At the time of the shooting, the 32-year-old was receiving treatment for an unknown medical issue at Palmer Lutheran Health Center. The gun belonged to Fayette county deputy Jeremy Stiefel.
Harreld's family says that this incident, and others nationwide, shows that changes are needed in the criminal justice system when it comes to mental health -
Advocates say the issue of mental health in America has proven to be a touchy subject.
"It does seem like a problem no one wants to get involved with," says mental health advocate Joan Becker.
However, Becker cautions that it won't just go away.
"The stigma attached with a mental illness should not be any different than a person that has diabetes, or cancer, or any other illness," Becker says. "Attack it, address it, and diagnose it."
She says she knows what it's like to deal with that stigma. Her son Mark is spending the rest of his life in prison for killing Aplingtion-Parkersburg Coach Ed Thomas back in 2009.
Becker says Mark suffered from Paranoid Schizophrenia, but didn't get help until it was too late. Now she advocates for change in the mental health field - especially in the criminal justice system.

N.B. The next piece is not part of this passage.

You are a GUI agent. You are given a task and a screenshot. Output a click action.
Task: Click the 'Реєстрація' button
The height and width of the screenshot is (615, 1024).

"They currently are understaffed, and don't have the right staff to provide those services," Becker says.
Some say bringing about that change is easier said than done.
"County jails were never designed to provide those services," says Linn County Sheriff Brian Gardner. "County jails are provided to safeguard inmates."
Gardner says despite that...
"County jails are the leading provider of mental health services nationwide."
He says they do they best they can, working with the Abbe Center to provide treatment to inmates, but Gardner says the end result is a never-ending cycle.
"We treat them here, they stop receiving treatment on the streets, they go back to having mental health issues, they commit crimes because of that, and they come right back through that revolving door."
Becker agrees, and says it'll take serious changes to the law to stop that door.
"Open up some of these providers so they can communicate with other entities," she says.
According to the National Alliance on Mental Illness, approximately 61.5 million Americans experience mental illness in a given year.
About 13.6 million Americans live with a serious mental illness such as schizophrenia or bipolar disorder.